**Task details**
With the pictures omitted, print exactly the lines below, from the one containing "1026x508 pixels." through the one containing "You are a computer-use", and nothing else.

**Supplied records**

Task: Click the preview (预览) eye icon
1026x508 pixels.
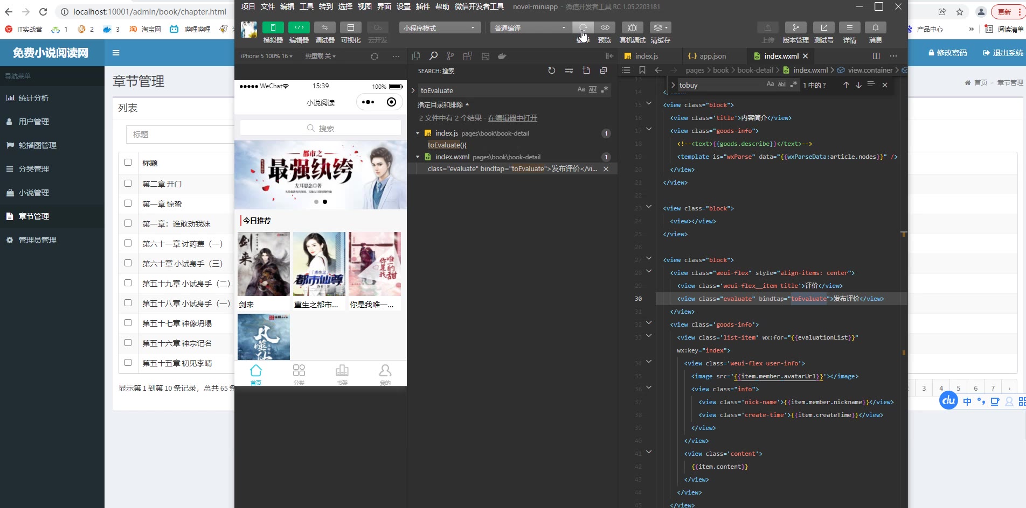Action: (x=605, y=28)
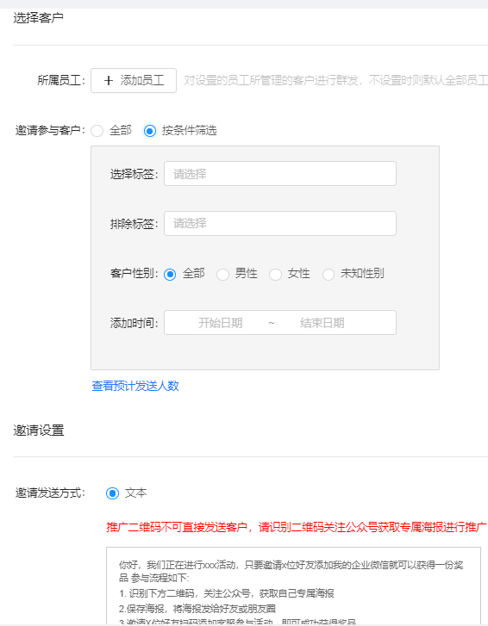This screenshot has height=626, width=488.
Task: Select 全部 under 客户性别
Action: [x=170, y=275]
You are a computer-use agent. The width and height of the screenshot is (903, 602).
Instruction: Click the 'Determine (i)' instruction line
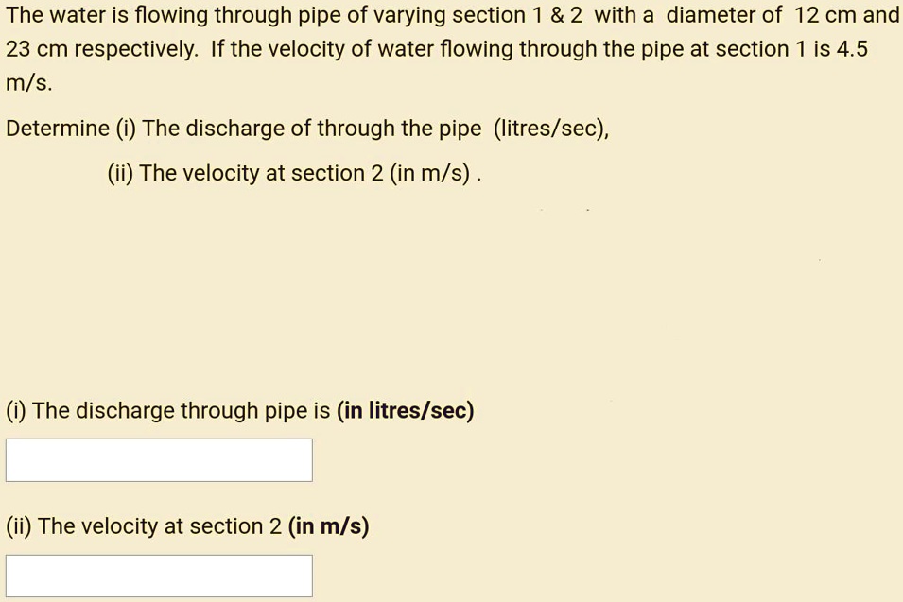tap(307, 129)
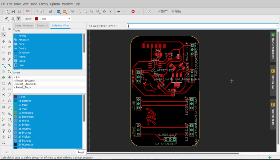Toggle the 16 Bottom layer filter entry
280x160 pixels.
(24, 101)
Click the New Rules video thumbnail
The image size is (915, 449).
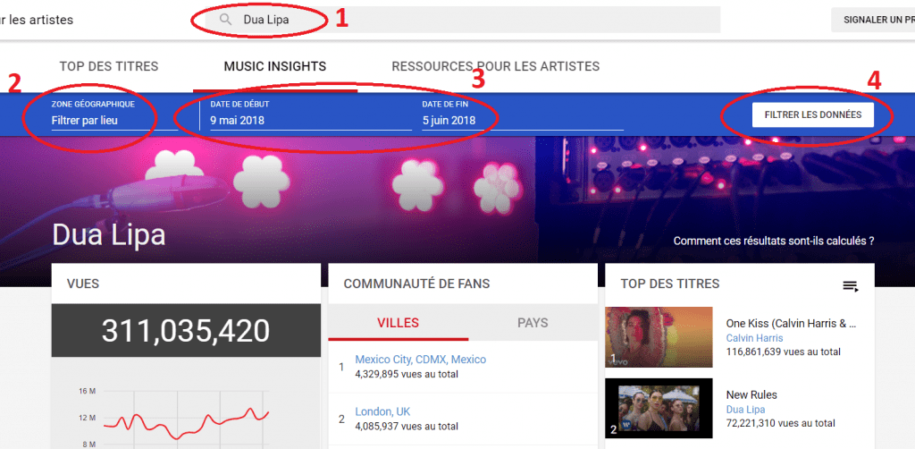659,408
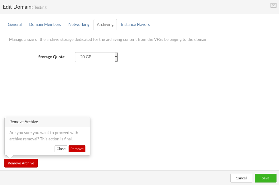Dismiss the confirmation with Close
Viewport: 279px width, 185px height.
(61, 149)
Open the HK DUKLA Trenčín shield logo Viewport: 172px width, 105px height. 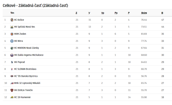click(12, 90)
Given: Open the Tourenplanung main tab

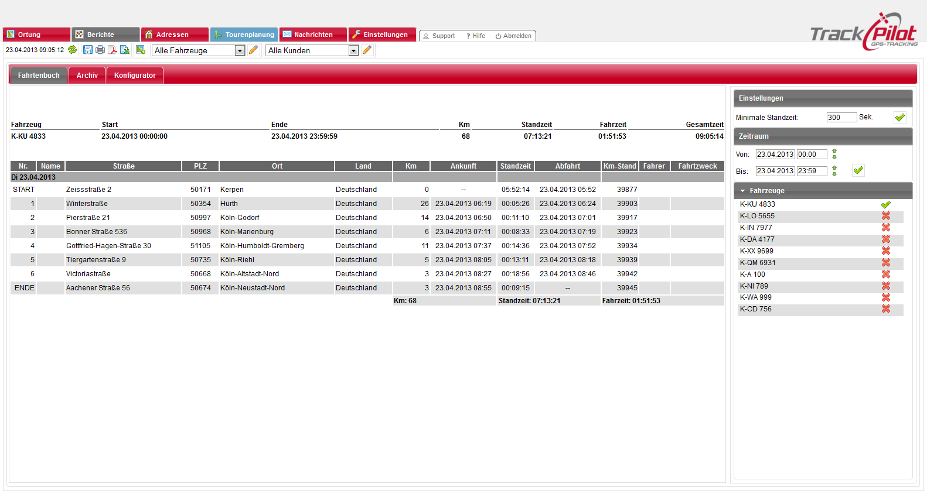Looking at the screenshot, I should [x=244, y=35].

**Written solution**
1026x508 pixels.
Action: (x=605, y=28)
This screenshot has height=626, width=488.
Task: Select 全部 under 客户性别
Action: [x=170, y=275]
You are a computer-use agent. The width and height of the screenshot is (903, 602).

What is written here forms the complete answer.